Dear @eNCA,
I am deeply ashamed by the type of journalism displayed in this clip. As a trained journalist, and as a former eNCA journalist myself, I must say this is dangerous and highly questionable conduct, especially when a media crew is no longer merely documenting events, but appears to be facilitating or legitimising harassment.
There is a major difference between reporting on an incident and becoming part of the theatre of intimidation.
If a legal migrant is being surrounded, threatened or humiliated by a vigilante group, the role of journalists should be to document what is happening accurately, safely and fairly, while remaining conscious that the vulnerable person may already be under pressure or fear.
Once a crew starts staging interactions, shoving microphones into faces in a way that amplifies intimidation, or giving a vigilante leader a platform without challenge or context, you cross from journalism into participation.
It becomes even more problematic in South Africa, where xenophobic violence has previously led to deaths, displacement and mob attacks against African migrants, including Nigerians, Zimbabweans, Somalis and others, many of whom were legally documented, just like this man appears to be.
Media coverage in such contexts requires extreme caution because images and narratives can inflame public hostility.
Journalists can and should interview all sides, including controversial or vigilante figures, because journalism often requires engaging difficult voices.
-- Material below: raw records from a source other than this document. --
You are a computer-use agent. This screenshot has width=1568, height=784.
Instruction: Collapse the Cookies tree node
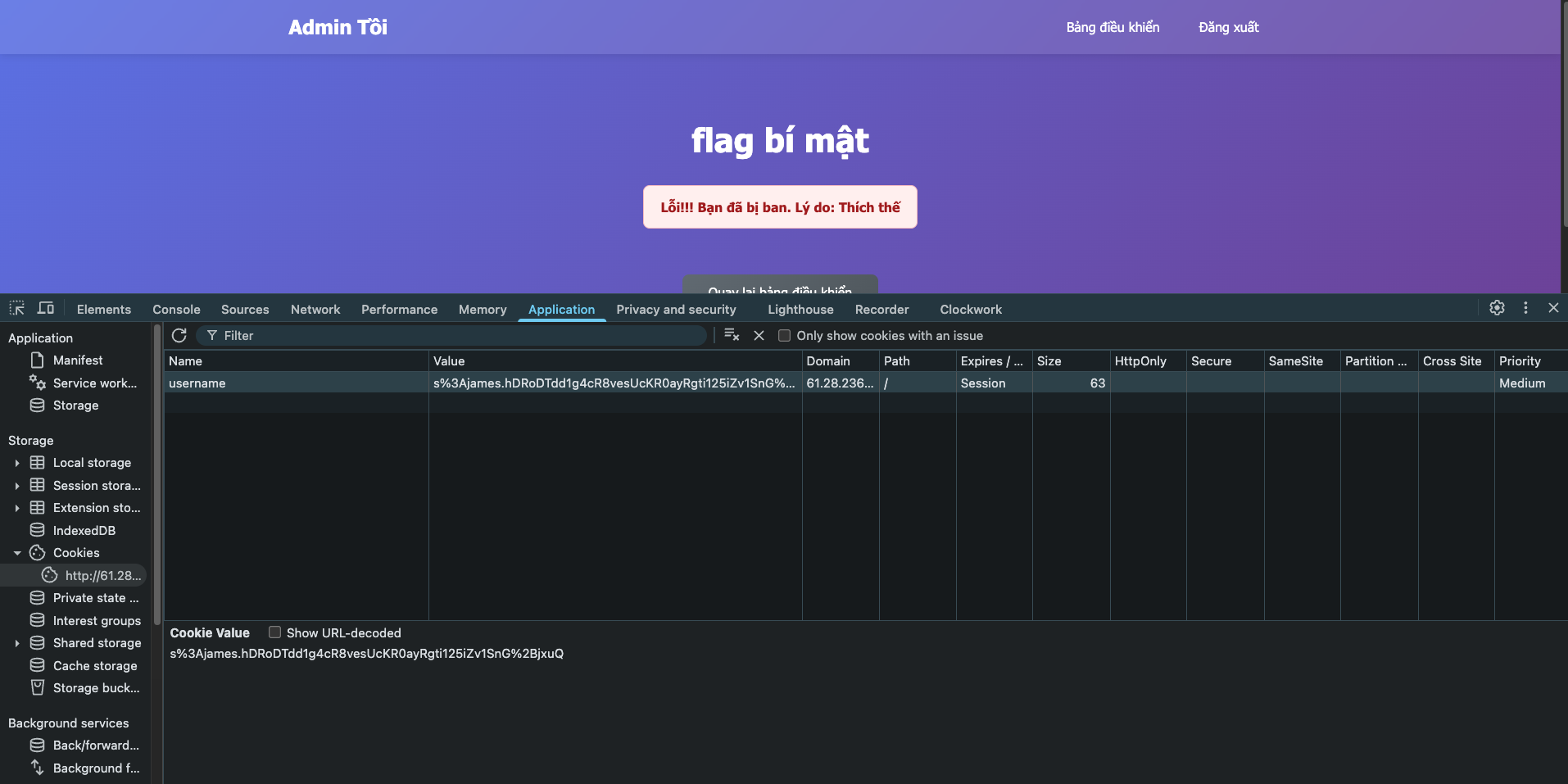17,553
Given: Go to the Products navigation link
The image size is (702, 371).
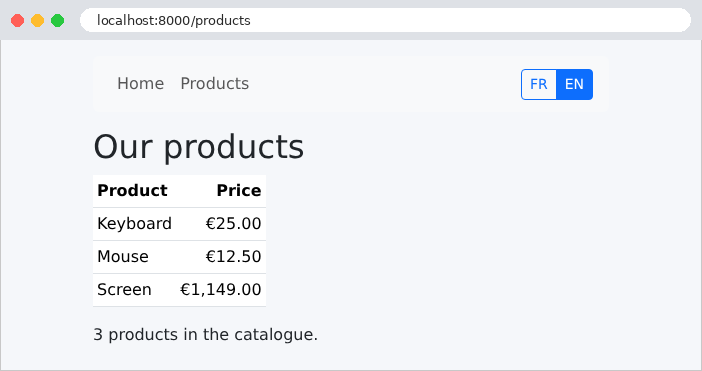Looking at the screenshot, I should pos(214,84).

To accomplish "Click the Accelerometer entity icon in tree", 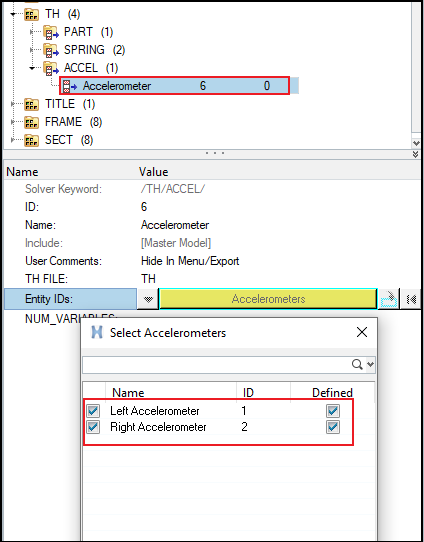I will tap(70, 86).
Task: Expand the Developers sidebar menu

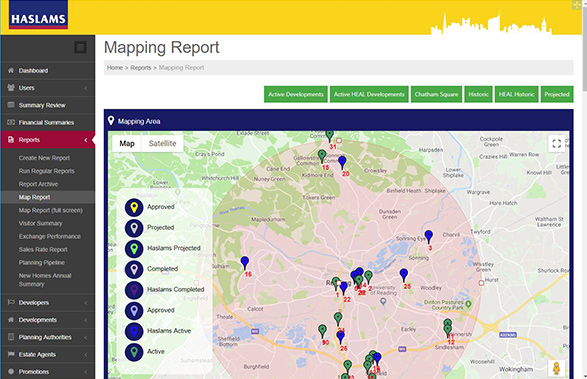Action: pos(48,303)
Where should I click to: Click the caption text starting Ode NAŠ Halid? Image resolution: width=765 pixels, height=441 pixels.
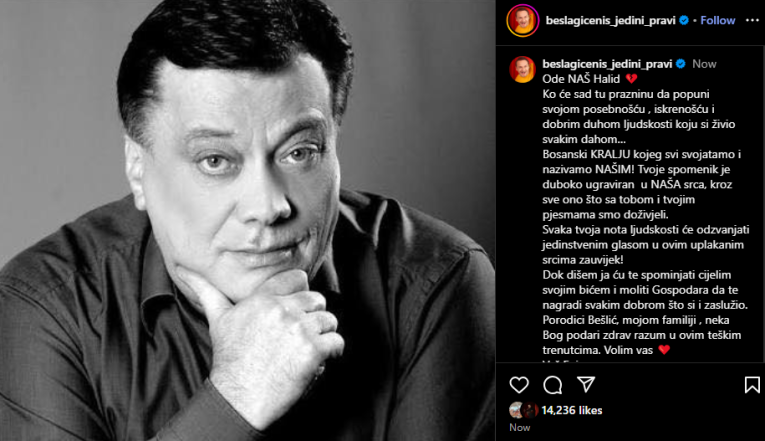(644, 215)
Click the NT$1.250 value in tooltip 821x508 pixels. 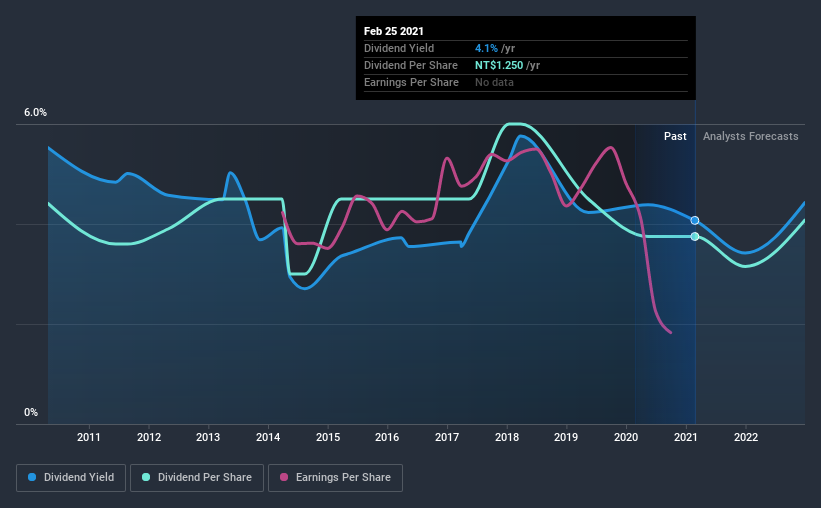(x=499, y=65)
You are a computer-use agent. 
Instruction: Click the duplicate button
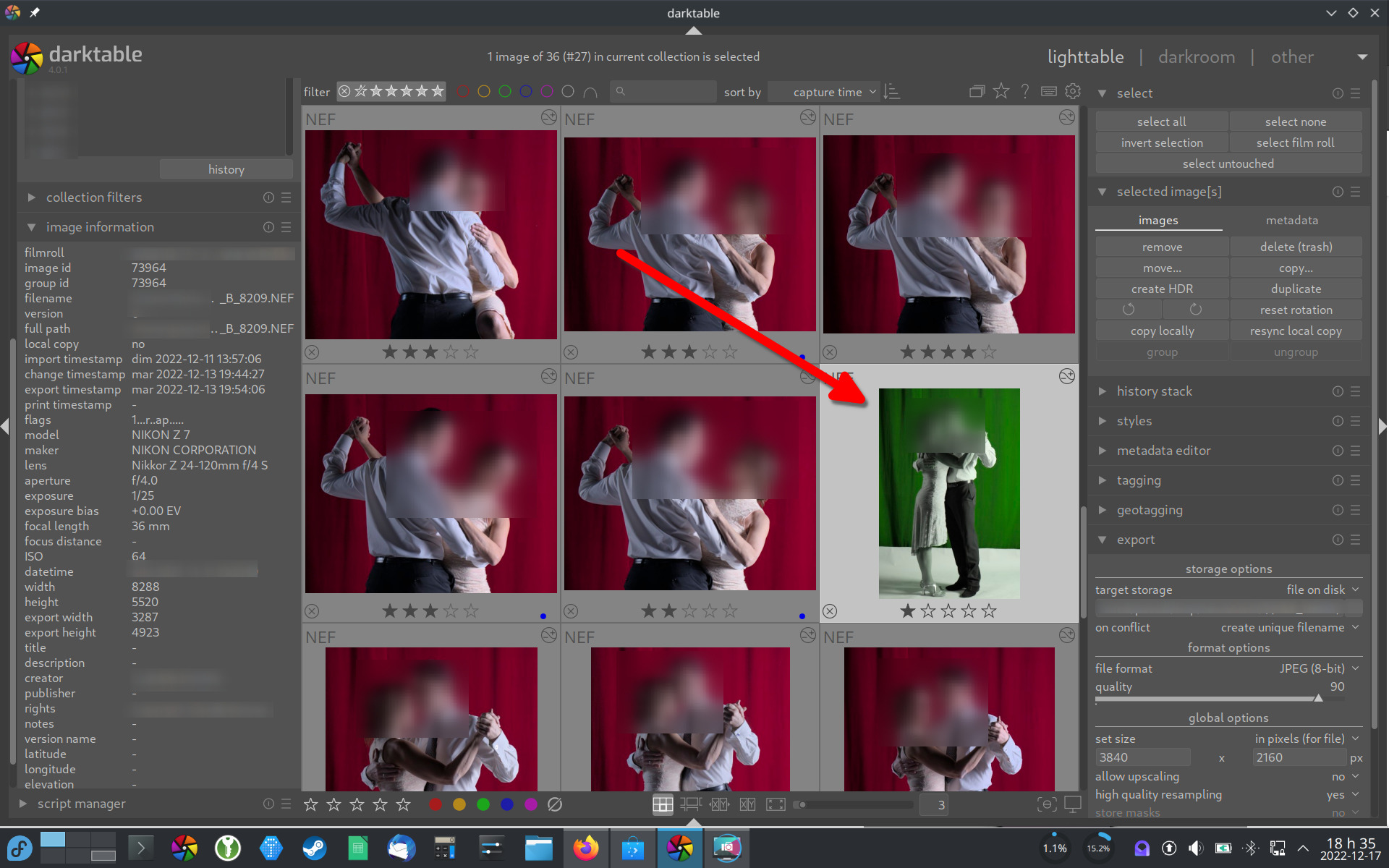(x=1295, y=289)
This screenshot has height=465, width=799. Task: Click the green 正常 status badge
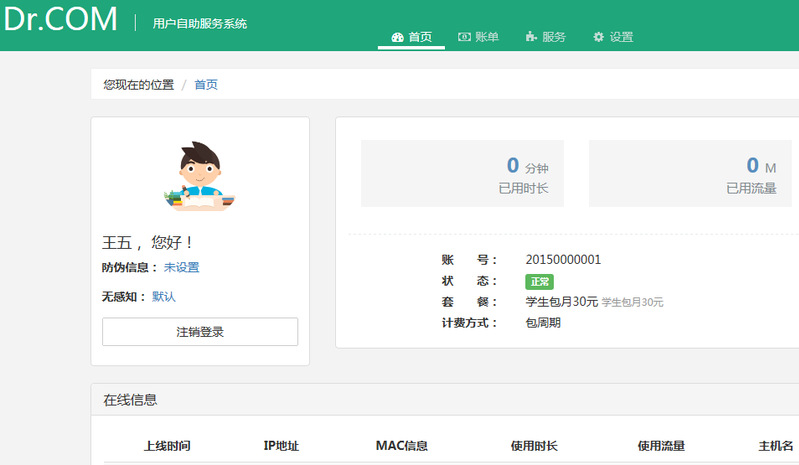pyautogui.click(x=539, y=281)
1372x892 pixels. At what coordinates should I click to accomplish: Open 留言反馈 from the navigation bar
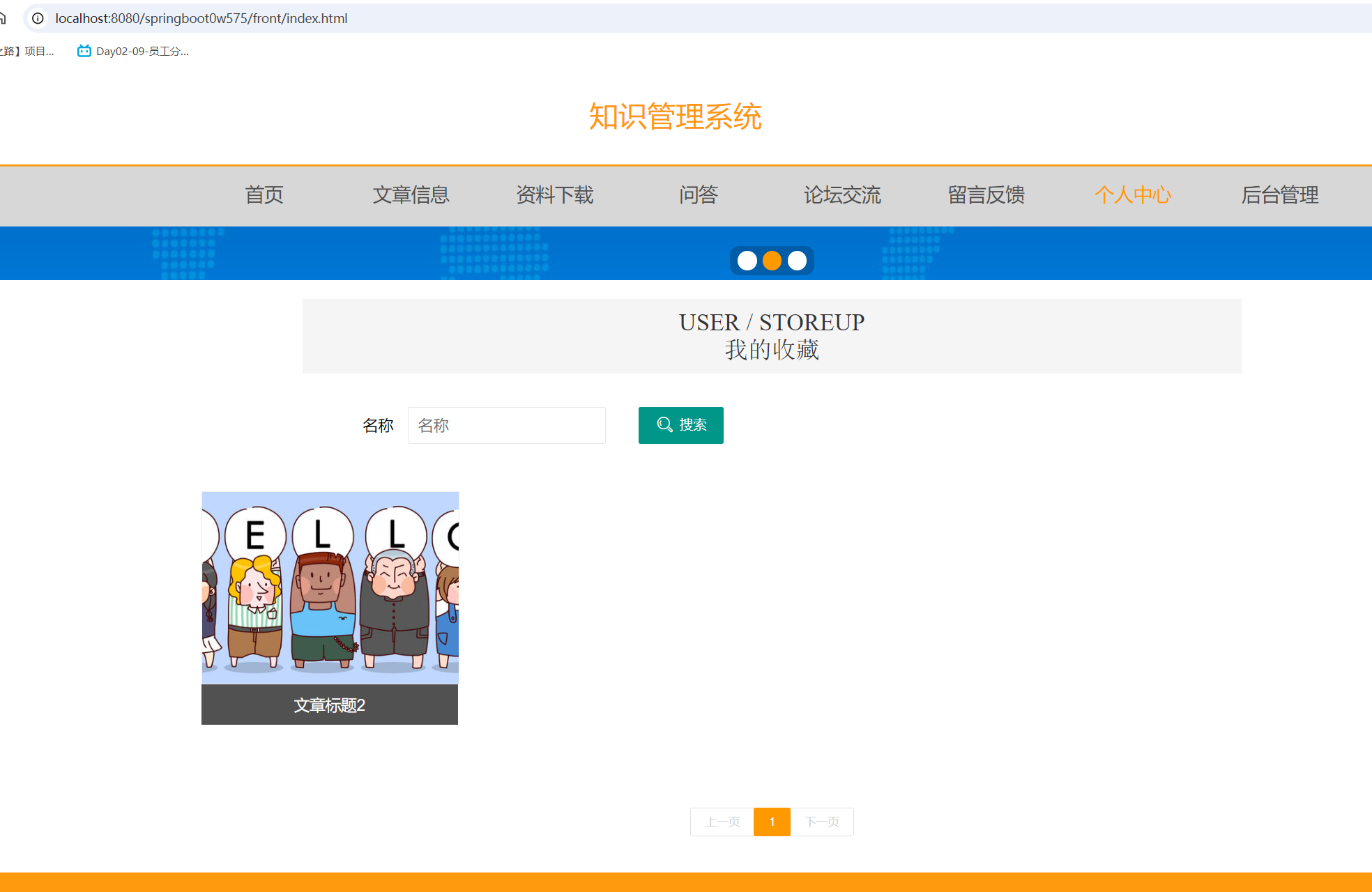(986, 196)
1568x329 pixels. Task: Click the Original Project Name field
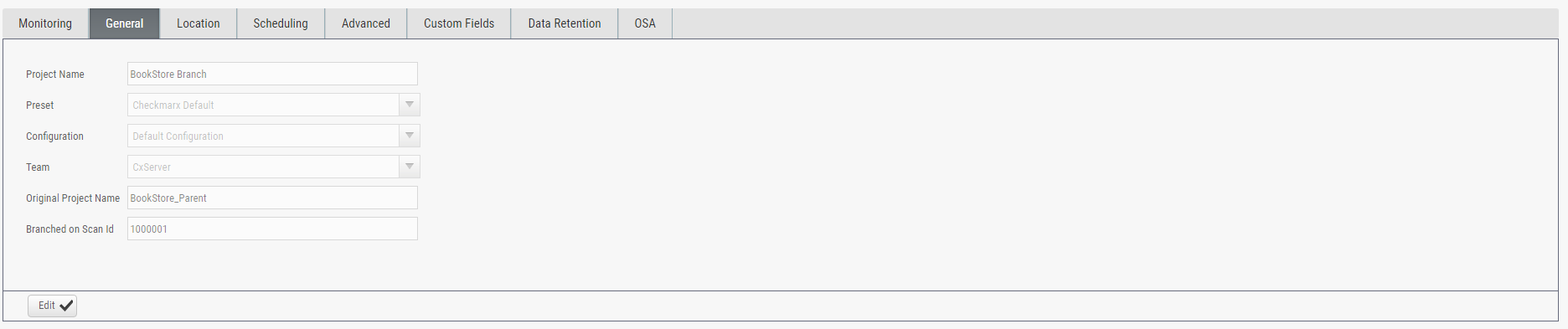click(x=272, y=198)
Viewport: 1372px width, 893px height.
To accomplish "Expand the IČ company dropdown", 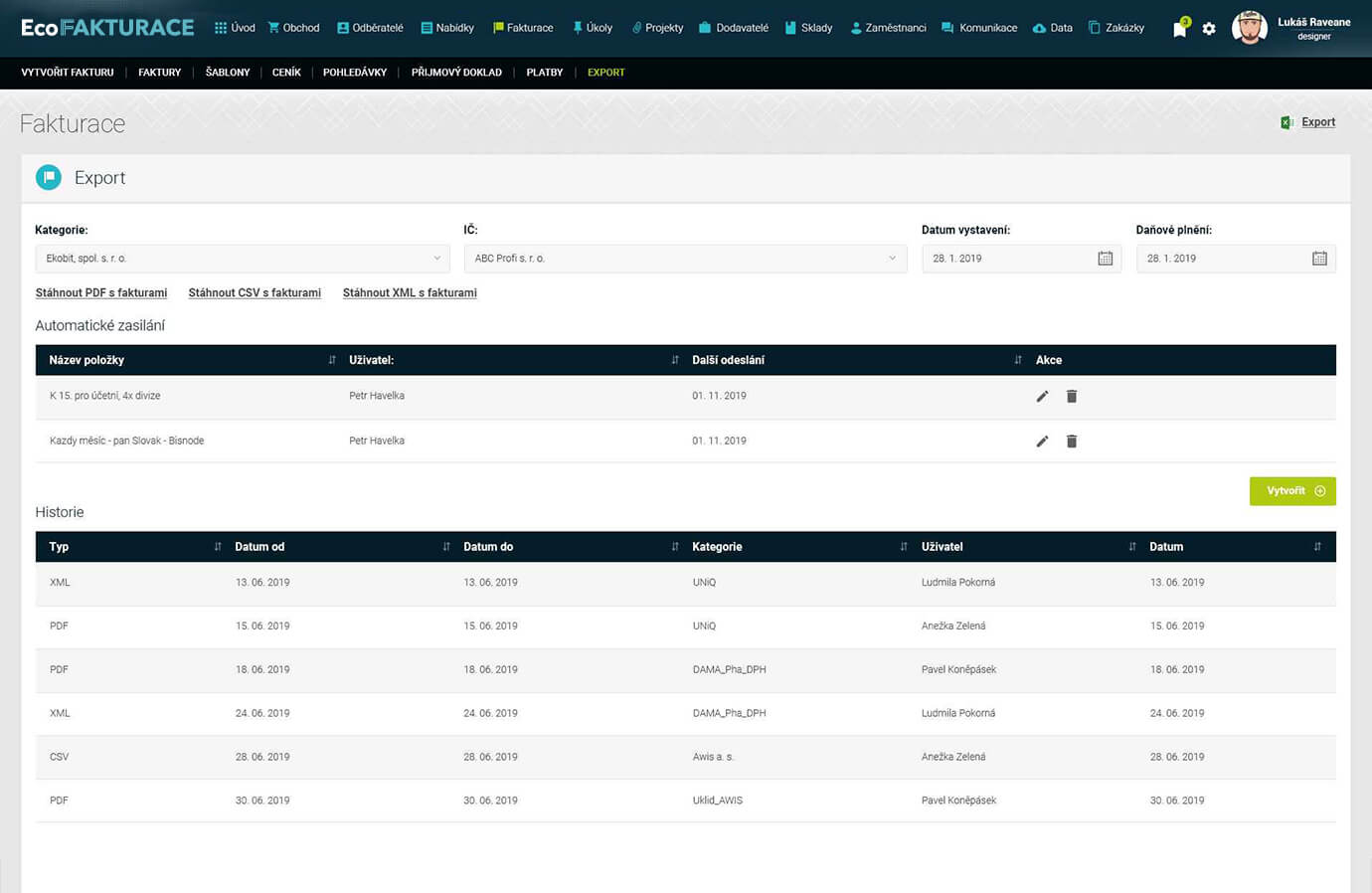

But ethical reporting also requires balance, context and humanity. A migrant should not be turned into a spectacle while the aggressor is normalised as an authority figure.
Your crew should have avoided creating conditions where the victim felt cornered, exposed or endangered simply because cameras were present, with microphones repeatedly shoved between him and the aggressor.
I am deeply embarrassed by the conduct of this eNCA crew. You should be ashamed of this type of journalism.
This is precisely the kind of irresponsible media conduct that has historically inflamed violence in societies under tension. Journalists must never become participants in intimidation campaigns.
In this clip, you are no longer acting as observers. You become actors within the confrontation itself, helping create a public theatre where a man who is legally in your country is harassed by an ignorant vigilante who does not even understand the law governing immigration and business ownership.
A documented immigrant in South Africa has the legal right to start a business unless the conditions of their visa explicitly prohibit it. That is the law.
Journalism must expose intimidation, not become the microphone of xenophobic vigilantism.